## YOUR OBJECTIVE
Without any pictures, reproduce exactly the lines running from the line containing "Confirm with the OK button" through the end of the entries.

=== Section Start ===

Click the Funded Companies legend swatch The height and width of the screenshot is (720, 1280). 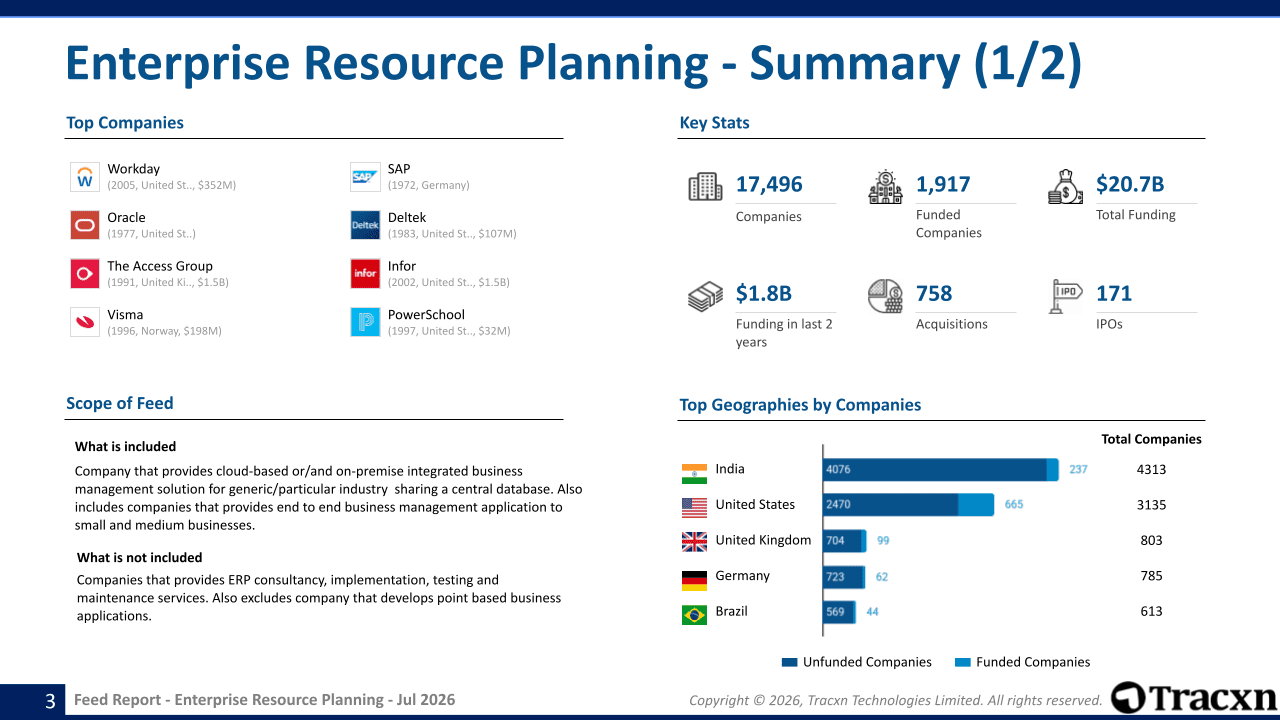pyautogui.click(x=963, y=662)
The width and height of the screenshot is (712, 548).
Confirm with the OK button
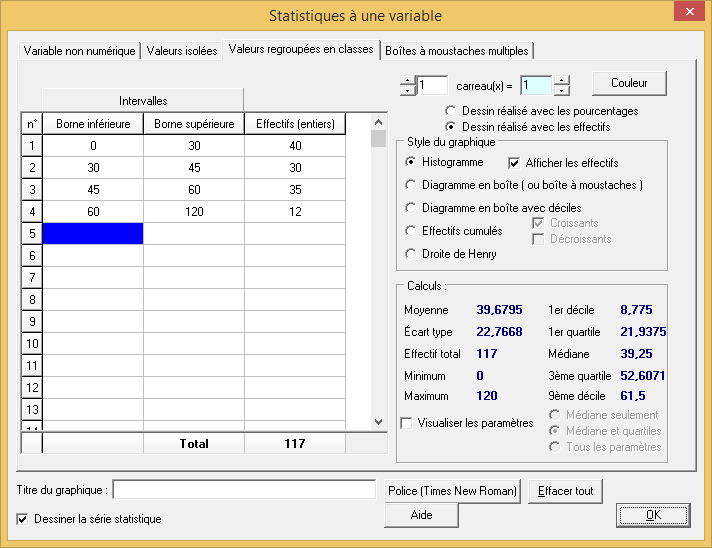[653, 515]
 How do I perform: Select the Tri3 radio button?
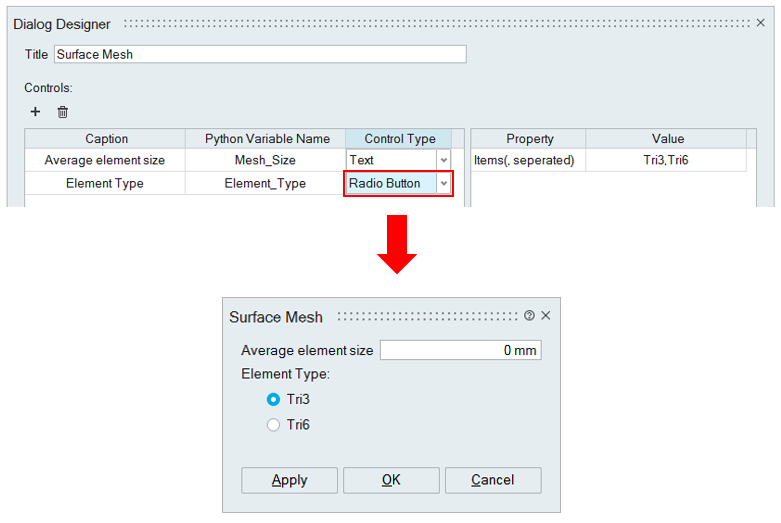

=== Section End ===

## EXERCISE ANSWER
Confirm with the OK button
[653, 515]
 How do I perform: Select the Tri3 radio button?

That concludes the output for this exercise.